B vitamin status and psychomotor development

Gross motor function is a good marker of neurodevelopment in early infancy [45, 49], and is known to be related to micronutrient status [25, 26]. We have earlier demonstrated in a randomized, double blind intervention study that cobalamin supplementation not only improves biochemical measures of cobalamin status, but also motor development and gastrointestinal symptoms in moderately cobalamin-deficient infants, an observation that emphasizes the importance of an adequate cobalamin status for normal neurodevelopment [22]. In the present study, formula fed infants had significantly better B vitamin status and higher median AIMS and ASQ scores compared to the breastfed infants. We cannot exclude that nutrients other than B vitamins, may at least partially, have contributed to the observed differences in clinical outcome. Our study population consisted of infants born with a suboptimal BW, and one may assume that they had a higher risk of micronutrient deficiency compared to infants born AGA close to term. Motor development was, however, not related to BW or AGA vs. SGA status. Motor development is influenced by several factors, like GA, BW, neonatal health and genetic, cultural and parental sociodemographic factors [43, 50]. After adjusting for such factors, the associations between gross motor function and duration of exclusive breastfeeding remained, suggesting that at least cobalamin status had a significant effect on gross motor function. The intervention study confirmed this notion, as our results indicate that the observed impairment in motor function associated with long-term exclusive breastfeeding is corrected by cobalamin supplementation.

Prolonged exclusive breastfeeding and adequate micronutrient status

With the exception of vitamin D and K, which are supplemented, the World Health Organization (WHO) considers breast milk to be a complete food for the term infant for the first 6 months of life, a period of rapid growth and development [51]. Low BW (<2500 g) is a recognized risk factor for multiple micronutrient deficiencies, although supplementation with only iron and folic acid are commonly recommended [5254].

We observed a higher MMA level, despite a similar cobalamin level, indicative of inadequate intracellular cobalamin status, in the breastfeeding compared to the formula feeding mothers at 6 months.

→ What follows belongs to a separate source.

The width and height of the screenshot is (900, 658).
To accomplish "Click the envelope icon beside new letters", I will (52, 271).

Cobalamin levels in milk correlate with maternal plasma levels [55] and falls progressively during the lactional period [12, 19]. The estimated cobalamin intake from breastmilk has been reported to be maximal at 12 weeks, and reduced by 50 % at 24 weeks [56], which may not be satisfactory given the crucial role for cobalamin in neurodevelopment [20].

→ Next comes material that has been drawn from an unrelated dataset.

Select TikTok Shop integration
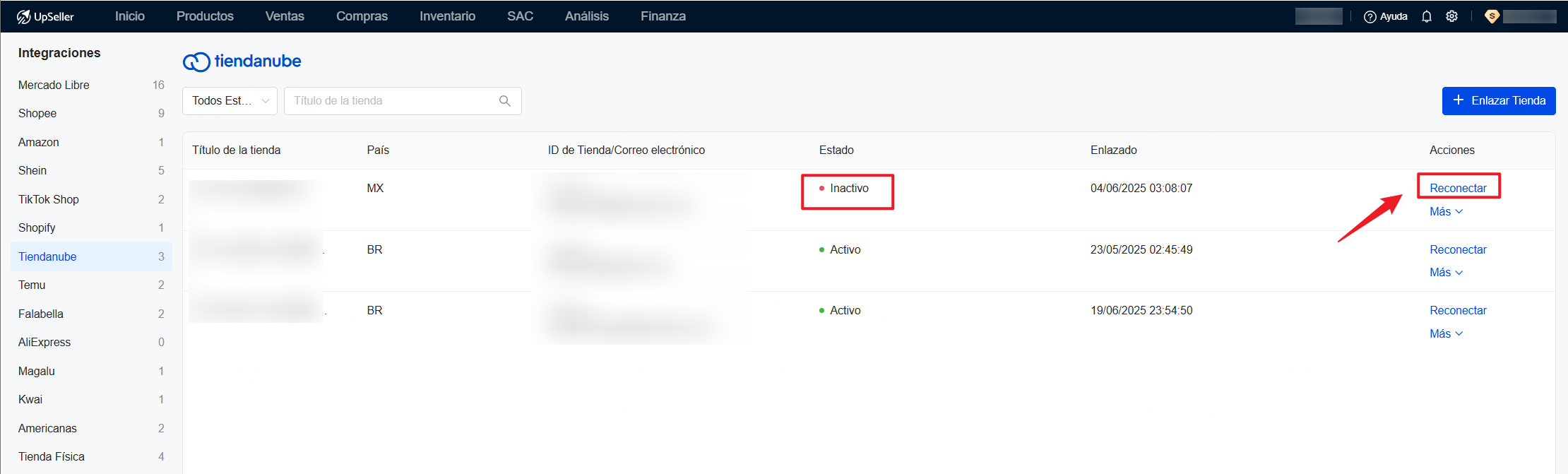The width and height of the screenshot is (1568, 474). coord(49,199)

The present study suggests that prolonged exclusive breastfeeding may not sustain sufficient B vitamin status, not only for those with a low BW, but also for infants with a BW in the range 2500–3000 g. Although all B vitamins, except for folate, were lower in breastfed infants already from 6 weeks, the metabolic markers were significantly higher from 4 months, suggesting an intracellular B vitamin deficency in exclusively breastfed infants at this age. As B vitamins are important for development, these data suggest that introduction of solid animal food should start from age 3–4 months.

Conclusion

In this study, duration of exclusive breastfeeding was associated with lower B vitamin status and poorer gross motor development at 6 months in infants with BW 2000-3000 g. In infants with biochemical signs of mild cobalamin deficiency at 6 months, cobalamin treatment resulted in significant improvement in cobalamin status and motor function. These results indicate that the observed impairment in motor function associated with long-term exclusive breastfeeding, may be due to cobalamin deficiency. In order to obtain an adequate cobalamin status to ensure normal neurodevelopment, we suggest that introduction of solid animal food should start from age 4 months in infants with a subnormal BW.